Counseling and contraception to prevent unintended pregnancies was one of eight services recommended. The others caused barely a ripple on the public airwaves and included screening for gestational diabetes, testing for human papillomavirus, lactation counseling, counseling on sexually transmitted infections and counseling and screening forHIV.

Why should any of these be available without co-pay? Because, as the panel reported, not only would these services greatly contribute to the health and well-being of women but because not providing them is so outrageously expensive to society and the health care system.

In other words, for the lack of a $5 co-pay, a teenage patient might not bring home the contraceptive that might have protected her from getting pregnant. Women with unintended pregnancies (which account for almost half of U.S. pregnancies) are less likely to seek prenatal care and to smoke, drink alcohol, and deliver a baby preterm or at low birth weight, which raises the risk of serious health and developmental problems.

Someone with strong religious convictions regarding family planning continues to have the absolute right to decline a contraceptive. And while it's possible women who could easily afford a co-pay or even to pay out of pocket for birth control would benefit, too, one can only say, so what?

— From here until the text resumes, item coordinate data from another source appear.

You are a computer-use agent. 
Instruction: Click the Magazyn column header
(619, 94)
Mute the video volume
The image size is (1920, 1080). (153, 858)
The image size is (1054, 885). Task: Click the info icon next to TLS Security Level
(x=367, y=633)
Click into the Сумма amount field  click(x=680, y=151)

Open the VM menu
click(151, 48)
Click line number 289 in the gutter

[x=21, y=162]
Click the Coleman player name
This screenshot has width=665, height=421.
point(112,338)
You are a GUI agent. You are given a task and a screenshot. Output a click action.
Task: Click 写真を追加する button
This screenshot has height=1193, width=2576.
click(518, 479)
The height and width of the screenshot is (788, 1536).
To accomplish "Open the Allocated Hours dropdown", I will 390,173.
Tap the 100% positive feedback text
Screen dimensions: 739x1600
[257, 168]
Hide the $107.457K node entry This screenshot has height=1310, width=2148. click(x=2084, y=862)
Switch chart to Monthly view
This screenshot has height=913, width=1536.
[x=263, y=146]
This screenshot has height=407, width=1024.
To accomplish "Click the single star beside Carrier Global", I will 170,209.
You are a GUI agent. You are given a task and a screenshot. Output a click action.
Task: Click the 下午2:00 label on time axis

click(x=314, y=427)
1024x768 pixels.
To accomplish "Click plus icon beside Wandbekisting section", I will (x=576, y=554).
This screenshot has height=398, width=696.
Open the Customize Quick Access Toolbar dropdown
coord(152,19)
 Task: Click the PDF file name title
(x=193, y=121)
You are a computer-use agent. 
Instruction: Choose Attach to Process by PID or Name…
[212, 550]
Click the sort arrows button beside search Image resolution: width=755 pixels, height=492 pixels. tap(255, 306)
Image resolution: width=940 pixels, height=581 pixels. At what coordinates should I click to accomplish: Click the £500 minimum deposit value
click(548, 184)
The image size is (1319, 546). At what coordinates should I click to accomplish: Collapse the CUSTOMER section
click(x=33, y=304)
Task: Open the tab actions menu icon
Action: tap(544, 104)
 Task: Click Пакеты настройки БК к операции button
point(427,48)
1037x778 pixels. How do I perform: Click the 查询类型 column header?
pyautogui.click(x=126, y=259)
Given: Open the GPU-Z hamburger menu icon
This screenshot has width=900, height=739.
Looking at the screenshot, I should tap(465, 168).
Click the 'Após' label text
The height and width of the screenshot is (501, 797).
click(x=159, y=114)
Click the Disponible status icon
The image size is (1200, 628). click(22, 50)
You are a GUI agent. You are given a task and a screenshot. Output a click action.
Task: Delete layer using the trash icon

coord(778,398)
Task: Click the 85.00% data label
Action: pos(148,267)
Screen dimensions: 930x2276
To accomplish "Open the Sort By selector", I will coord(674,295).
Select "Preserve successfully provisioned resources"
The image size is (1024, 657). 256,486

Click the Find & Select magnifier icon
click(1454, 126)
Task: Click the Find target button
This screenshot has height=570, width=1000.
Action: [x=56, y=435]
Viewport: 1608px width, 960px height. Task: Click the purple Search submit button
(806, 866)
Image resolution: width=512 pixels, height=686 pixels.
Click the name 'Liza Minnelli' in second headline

The insured would still pay for all these services through premiums — just not on a piecemeal basis.

Granted, even some health experts will concede that the exact financial return on any of these preventive services is not clear. For every dollar invested in contraceptives, how many dollars does society save in other services not rendered? That's simply not known in absolute terms.

But that doesn't mean there's a shortage of information about the effects of unwanted pregnancy on individuals and communities. One need look no further than study after study by the World Health Organization, the Guttmacher Institute and others that found countless lives saved and economic circumstances improved when family planning services are provided in countries around the globe.

It's up to HHS to decide what health plans should cover and to gauge cost-effectiveness of services. But it's hard to see how providing contraception to patients cost-free could be anything short of efficient and economical.

Those who oppose abortion ought to be the first to approve of this strategy. With fewer unwanted pregnancies, the desire to terminate them will be diminished. This approach to preventive medicine can also reduce the number of low birth-weight babies and lower infant mortality, something with which Baltimore has significant experience.

Ignoring those very tangible benefits would allow the religious beliefs of some Americans to trump the best interests of individual women and of the community at large, which inevitably has to bear the burden, financial and otherwise, of unwanted pregnancy. If the country is truly serious about reducing health care costs, including those imposed on taxpayers, the choice is abundantly clear.